***** Exercise materials *****

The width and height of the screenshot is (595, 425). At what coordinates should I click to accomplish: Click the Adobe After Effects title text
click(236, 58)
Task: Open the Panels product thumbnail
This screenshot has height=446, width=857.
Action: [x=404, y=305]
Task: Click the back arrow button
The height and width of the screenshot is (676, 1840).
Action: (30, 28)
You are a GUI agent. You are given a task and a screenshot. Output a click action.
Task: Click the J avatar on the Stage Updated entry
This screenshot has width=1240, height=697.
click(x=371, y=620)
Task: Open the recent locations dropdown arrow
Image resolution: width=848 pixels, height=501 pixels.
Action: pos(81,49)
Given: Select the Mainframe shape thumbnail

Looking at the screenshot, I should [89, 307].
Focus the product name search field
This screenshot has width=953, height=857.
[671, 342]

*****

Task brief:
Copy out, exactly as written, the line that contains "Task: Open the recent" along with every line that comes after it in the material above, and nothing else.

Output:
Task: Open the recent locations dropdown arrow
Image resolution: width=848 pixels, height=501 pixels.
Action: pos(81,49)
Given: Select the Mainframe shape thumbnail

Looking at the screenshot, I should [89, 307].
Focus the product name search field
This screenshot has width=953, height=857.
[671, 342]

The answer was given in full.